Thanks for responding, I'll try to make it easier to use something like that in Chonkie in the future!

petesergeant · 10 months ago
Ah, that's an interesting paper, and a slightly different approach to what I'm doing, but possibly a superior one. Thanks!
vlovich123 · 10 months ago
Out of curiosity where does the 21 MiB come from? The codebase clone is 1.2 MiB and the src folder is only 68 KiB.
ekianjo · 10 months ago
Dependencies in the venv?
Dowwie · 10 months ago
When would you ever want anything other than Semantic chunking? Cutting chunks into fixed lengths is fast, but it's arbitrarily encoding potentially dissimilar information.
samlinnfer · 10 months ago
How does it work for code? (Chunking code that is)
nostrebored · 10 months ago
Poorly, just like it does for text.

Chunking is easily where all of these problems die beyond PoC scale.

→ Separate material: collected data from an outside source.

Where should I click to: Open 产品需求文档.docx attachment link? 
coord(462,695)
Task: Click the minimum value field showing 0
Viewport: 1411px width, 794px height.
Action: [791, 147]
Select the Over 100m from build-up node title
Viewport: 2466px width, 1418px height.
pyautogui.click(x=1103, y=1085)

I’ve talked to multiple code generation companies in the past week — most are stuck with BM25 and taking in whole files.

potatoman22 · 10 months ago
What do they use BM25 for? RAG?
bhavnicksm · 10 months ago
Right now, we haven't worked on adding support for code -- some things like comments (#, //) have punctuations that adversely affect chunking, along with indentation and other issues.

But, it's on the roadmap, so please hold on!